5 legends of MMA who joined the UFC too late

Legendary Heavyweight Antonio Rodrigo Nogueira was already past his prime when he joined the UFC
Legendary Heavyweight Antonio Rodrigo Nogueira was already past his prime when he joined the UFC

#3 Takanori Gomi

UFC fans never got to see the best of Takanori Gomi
UFC fans never got to see the best of Takanori Gomi

A former champion in Japan’s Shooto promotion, Takanori Gomi was already widely recognised as one of the world’s best 155lbers when he signed with PRIDE in early 2004, and ‘The Fireball Kid’ quickly shot to fame with seven straight wins over tough opposition. By the end of 2005, he’d won PRIDE’s inaugural Lightweight title, and few could argue that he was the best 155lber on the planet.

An upset loss to Marcus Aurelio followed at the start of 2006, but by the end of the year, Gomi had regained his slot as the world’s best Lightweight by reeling off three straight wins and avenging that loss. But as 2007 began, things got strange.
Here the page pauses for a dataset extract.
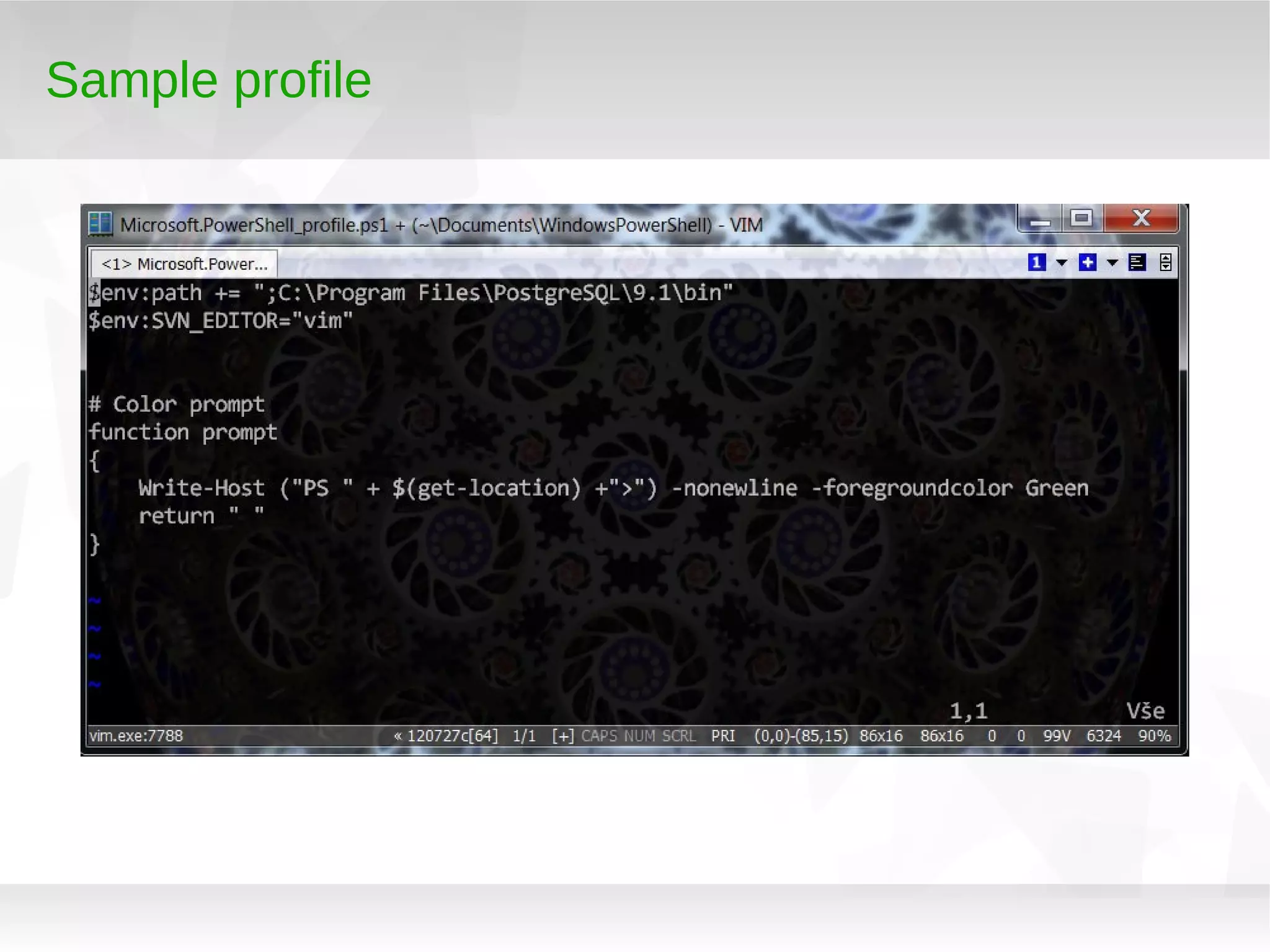Click the vim.exe:7788 process label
Firstly, ‘The Fireball Kid’ was beaten by former UFC Welterweight Nick Diaz in a tremendous fight, but also one that seemed to suggest Gomi had begun to rely on his heavy hands a little too much at the expense of his overall game. And when PRIDE was bought out by Zuffa, rather than move to the UFC, Gomi headed over to Japan’s Sengoku promotion – where his form suddenly fell off, resulting in a pair of losses to unheralded opponents.

Gomi bounced back with two wins in 2009, and that was enough to earn him a UFC deal, but ‘The Fireball Kid’ that emerged into the Octagon just wasn’t the same fighter everyone knew and loved in PRIDE. He showed one flash of his former greatness – a brutal 2010 KO of Tyson Griffin – but outside of that, Gomi seemed slower, didn’t weather punishment as well as he once had, and his ground game seemed to have regressed too.

When the Japanese star’s UFC career finally ended in 2017, his overall record in the Octagon stood at 4-9, and his tenure ended with a painful five-fight losing streak. Had Gomi’s prime come a decade later, he could have become the UFC’s first Japanese champion, but as it was, UFC fans missed out on his greatness entirely.